It would seem that much of Ontario, and many of its stronger municipal councils, are voicing opposition to the province’s ill-advised plan to sell Hydro One to a private, for-profit group, and are writing to the premier to protest.*
The popular sentiment is that selling an essential utility like hydro – that brings the province almost $340 million annually – makes about as much sense as throwing your paycheque out the car window while giving the car keys to a total stranger. It will only make us less competitive and less attractive to business and industry. It will hurt small business and our competitiveness.
Once Hydro One is in private hands, we lose all control over this essential service. We will never be able to recapture it. But the Wynne government is determined to give us long-term pain for a short-term gain, and in the process push us closer to an American-style corporate control of our resources. This is from a government that recently decide what the province needs most right now is more MPPs – more snouts at the trough to waste our tax dollars – instead of more teachers or nurses or someone actually productive.
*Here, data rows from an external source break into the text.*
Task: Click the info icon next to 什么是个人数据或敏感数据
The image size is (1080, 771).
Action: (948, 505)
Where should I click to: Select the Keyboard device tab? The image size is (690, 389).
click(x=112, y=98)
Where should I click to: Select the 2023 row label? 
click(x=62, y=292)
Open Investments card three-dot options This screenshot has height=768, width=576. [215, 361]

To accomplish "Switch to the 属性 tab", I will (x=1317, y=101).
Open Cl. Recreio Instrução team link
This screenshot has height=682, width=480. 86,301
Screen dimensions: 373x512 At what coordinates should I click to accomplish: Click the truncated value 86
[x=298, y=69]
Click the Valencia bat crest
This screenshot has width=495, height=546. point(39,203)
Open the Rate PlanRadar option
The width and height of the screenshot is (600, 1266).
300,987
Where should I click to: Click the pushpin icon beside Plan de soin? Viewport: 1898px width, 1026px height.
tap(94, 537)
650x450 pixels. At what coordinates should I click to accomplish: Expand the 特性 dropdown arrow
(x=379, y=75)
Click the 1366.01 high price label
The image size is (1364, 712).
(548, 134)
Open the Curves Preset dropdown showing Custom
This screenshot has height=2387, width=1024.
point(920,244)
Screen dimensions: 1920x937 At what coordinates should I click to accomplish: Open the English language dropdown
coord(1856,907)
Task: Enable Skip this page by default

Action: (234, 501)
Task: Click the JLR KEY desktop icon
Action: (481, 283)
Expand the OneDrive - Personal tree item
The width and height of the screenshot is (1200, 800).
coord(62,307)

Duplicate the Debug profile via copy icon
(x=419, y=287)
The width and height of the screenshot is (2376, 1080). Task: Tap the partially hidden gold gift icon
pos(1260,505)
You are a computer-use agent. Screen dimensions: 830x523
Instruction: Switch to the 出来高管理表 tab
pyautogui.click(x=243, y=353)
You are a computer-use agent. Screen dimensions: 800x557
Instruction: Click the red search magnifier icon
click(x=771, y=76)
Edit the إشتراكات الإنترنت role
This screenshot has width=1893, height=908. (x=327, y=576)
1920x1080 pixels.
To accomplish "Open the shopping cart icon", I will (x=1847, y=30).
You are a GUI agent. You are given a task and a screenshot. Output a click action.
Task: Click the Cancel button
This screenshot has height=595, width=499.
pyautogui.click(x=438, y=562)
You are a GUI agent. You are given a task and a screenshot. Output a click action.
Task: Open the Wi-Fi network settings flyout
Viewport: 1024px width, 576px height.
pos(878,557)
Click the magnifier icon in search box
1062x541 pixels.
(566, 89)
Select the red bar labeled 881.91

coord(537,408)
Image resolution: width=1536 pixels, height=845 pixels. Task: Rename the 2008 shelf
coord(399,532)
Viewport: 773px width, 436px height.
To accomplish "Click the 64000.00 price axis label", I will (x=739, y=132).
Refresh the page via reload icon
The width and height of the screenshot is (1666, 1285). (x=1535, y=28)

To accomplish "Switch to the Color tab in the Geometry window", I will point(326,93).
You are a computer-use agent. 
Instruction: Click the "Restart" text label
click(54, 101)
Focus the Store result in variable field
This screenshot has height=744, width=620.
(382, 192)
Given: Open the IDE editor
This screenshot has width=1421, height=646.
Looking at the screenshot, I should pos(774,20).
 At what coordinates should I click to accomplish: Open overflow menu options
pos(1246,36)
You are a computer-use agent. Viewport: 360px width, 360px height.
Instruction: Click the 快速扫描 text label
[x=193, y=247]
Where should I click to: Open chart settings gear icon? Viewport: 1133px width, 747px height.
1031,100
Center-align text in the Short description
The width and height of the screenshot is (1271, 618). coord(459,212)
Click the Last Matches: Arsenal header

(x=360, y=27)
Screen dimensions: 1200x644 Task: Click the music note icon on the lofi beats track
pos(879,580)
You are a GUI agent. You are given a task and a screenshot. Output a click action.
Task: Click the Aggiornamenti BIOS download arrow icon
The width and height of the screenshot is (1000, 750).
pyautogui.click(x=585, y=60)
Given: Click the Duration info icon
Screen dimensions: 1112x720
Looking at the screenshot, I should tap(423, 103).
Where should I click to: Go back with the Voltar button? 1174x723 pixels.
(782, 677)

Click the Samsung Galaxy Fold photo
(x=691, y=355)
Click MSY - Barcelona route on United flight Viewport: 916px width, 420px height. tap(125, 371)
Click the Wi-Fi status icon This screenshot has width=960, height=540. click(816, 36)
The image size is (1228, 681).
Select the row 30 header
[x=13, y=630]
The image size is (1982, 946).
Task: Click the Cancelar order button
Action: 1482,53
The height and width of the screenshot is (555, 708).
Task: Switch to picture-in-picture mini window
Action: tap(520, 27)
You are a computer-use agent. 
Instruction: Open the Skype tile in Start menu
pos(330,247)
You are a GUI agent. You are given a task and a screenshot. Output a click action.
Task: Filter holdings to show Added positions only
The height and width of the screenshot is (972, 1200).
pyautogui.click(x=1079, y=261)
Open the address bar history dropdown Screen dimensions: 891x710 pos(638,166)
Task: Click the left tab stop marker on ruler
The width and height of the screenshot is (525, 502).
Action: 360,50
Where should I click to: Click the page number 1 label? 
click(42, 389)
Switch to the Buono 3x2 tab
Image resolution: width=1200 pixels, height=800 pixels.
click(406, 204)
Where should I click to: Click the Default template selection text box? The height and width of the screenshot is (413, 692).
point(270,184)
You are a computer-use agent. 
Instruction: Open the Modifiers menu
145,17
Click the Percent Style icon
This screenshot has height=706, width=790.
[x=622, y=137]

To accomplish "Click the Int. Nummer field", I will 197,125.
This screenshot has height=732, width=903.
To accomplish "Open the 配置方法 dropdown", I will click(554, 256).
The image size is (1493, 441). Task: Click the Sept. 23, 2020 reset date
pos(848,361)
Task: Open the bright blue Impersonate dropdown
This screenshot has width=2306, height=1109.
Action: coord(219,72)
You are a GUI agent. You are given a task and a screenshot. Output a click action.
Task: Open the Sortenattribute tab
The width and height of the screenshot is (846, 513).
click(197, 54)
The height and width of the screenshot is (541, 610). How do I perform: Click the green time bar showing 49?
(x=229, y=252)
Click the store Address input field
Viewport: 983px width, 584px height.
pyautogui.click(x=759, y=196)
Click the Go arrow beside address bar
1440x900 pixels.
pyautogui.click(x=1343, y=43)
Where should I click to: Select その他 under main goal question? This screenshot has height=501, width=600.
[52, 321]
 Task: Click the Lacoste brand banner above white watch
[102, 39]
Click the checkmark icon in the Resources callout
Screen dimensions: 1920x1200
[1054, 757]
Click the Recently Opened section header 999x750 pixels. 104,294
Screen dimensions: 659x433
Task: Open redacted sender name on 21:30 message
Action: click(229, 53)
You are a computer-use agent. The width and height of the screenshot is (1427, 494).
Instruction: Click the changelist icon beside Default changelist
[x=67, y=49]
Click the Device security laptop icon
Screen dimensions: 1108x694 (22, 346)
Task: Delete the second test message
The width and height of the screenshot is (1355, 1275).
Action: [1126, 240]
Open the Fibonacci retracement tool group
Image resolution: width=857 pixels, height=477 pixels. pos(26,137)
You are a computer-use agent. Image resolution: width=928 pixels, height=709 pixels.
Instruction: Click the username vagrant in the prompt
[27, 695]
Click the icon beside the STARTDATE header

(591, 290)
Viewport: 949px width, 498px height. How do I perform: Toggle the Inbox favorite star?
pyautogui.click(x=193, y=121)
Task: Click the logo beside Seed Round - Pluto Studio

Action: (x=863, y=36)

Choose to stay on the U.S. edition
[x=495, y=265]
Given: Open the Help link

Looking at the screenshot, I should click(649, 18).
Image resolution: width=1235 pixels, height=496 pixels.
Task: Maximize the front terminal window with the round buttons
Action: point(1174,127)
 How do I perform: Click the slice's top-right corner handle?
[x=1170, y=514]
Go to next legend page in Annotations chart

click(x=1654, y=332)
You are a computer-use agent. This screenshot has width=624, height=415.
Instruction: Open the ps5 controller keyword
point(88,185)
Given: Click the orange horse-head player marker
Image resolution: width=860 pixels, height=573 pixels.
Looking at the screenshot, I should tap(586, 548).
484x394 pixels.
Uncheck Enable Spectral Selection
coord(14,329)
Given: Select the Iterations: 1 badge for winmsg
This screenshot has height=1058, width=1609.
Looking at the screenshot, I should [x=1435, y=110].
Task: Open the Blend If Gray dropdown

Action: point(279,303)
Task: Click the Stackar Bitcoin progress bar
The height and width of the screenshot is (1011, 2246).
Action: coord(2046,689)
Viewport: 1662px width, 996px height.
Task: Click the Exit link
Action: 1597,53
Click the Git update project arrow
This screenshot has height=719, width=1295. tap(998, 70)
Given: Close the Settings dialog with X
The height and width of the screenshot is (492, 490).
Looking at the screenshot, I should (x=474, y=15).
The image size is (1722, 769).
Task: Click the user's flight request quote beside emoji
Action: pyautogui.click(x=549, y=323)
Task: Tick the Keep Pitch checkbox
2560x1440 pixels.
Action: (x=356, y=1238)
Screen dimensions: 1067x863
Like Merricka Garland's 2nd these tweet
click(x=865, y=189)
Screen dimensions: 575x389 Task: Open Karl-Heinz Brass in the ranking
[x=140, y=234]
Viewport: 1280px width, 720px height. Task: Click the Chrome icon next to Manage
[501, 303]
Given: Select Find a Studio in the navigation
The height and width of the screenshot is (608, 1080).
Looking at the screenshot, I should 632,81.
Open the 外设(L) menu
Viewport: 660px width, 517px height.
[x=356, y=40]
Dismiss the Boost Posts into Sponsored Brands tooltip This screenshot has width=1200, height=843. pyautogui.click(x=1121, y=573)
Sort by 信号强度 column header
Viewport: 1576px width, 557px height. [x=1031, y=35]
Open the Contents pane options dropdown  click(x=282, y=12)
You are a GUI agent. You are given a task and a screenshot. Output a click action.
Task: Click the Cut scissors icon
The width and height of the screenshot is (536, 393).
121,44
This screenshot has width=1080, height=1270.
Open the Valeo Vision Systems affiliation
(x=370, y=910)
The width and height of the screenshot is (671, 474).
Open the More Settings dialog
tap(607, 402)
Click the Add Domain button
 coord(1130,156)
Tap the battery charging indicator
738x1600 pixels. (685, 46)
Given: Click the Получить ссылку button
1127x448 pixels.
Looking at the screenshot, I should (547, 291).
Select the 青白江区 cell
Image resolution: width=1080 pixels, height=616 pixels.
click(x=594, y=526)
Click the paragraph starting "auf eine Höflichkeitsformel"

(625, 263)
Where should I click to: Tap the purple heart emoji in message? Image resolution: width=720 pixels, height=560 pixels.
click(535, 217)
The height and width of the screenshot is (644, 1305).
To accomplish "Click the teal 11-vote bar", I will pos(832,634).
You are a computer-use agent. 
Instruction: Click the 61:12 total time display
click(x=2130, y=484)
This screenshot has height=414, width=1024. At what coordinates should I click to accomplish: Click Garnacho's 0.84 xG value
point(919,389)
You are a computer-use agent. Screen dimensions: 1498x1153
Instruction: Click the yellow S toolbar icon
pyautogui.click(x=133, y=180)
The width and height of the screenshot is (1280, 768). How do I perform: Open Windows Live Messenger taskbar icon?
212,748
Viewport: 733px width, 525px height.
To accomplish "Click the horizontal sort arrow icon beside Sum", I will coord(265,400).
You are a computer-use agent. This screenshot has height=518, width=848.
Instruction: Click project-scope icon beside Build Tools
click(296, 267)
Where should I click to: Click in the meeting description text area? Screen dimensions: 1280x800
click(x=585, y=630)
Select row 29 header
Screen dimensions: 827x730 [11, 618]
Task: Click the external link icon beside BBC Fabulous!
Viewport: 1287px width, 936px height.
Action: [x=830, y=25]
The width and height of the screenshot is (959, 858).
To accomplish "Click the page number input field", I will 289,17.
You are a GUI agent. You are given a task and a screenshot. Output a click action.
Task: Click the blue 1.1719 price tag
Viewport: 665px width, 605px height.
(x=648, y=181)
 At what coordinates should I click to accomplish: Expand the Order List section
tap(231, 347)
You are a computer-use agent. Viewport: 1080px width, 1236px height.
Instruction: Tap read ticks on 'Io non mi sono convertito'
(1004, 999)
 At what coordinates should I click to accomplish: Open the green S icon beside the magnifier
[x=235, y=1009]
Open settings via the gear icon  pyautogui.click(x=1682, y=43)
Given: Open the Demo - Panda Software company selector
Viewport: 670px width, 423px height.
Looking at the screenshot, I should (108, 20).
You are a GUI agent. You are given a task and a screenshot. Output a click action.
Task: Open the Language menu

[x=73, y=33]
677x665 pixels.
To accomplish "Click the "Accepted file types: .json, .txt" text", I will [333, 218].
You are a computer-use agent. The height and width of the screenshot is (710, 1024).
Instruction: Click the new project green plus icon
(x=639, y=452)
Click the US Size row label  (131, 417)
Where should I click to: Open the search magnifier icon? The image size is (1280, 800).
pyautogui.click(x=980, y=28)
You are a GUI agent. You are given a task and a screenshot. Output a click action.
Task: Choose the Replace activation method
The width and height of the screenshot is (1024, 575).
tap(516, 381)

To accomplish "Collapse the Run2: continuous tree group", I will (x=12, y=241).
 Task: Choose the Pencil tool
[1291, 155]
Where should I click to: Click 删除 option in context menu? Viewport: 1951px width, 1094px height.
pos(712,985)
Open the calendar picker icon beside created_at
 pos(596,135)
It’s another example of the (G)Liberals blundering into policy swamps for which they have no maps or guides. While I have never agreed with the inconsistently-cobbled-together Tory energy policy, at least they never threatened to sell a public utility. Clearly the (G)Liberals have ceased pretending they are working for the greater good and are cruising on an agenda we voters and taxpayers were unaware of at the time of the last election.
And where, you ask, is Collingwood Council in this debate – a debate that is crucial to our future? With its head in the sand.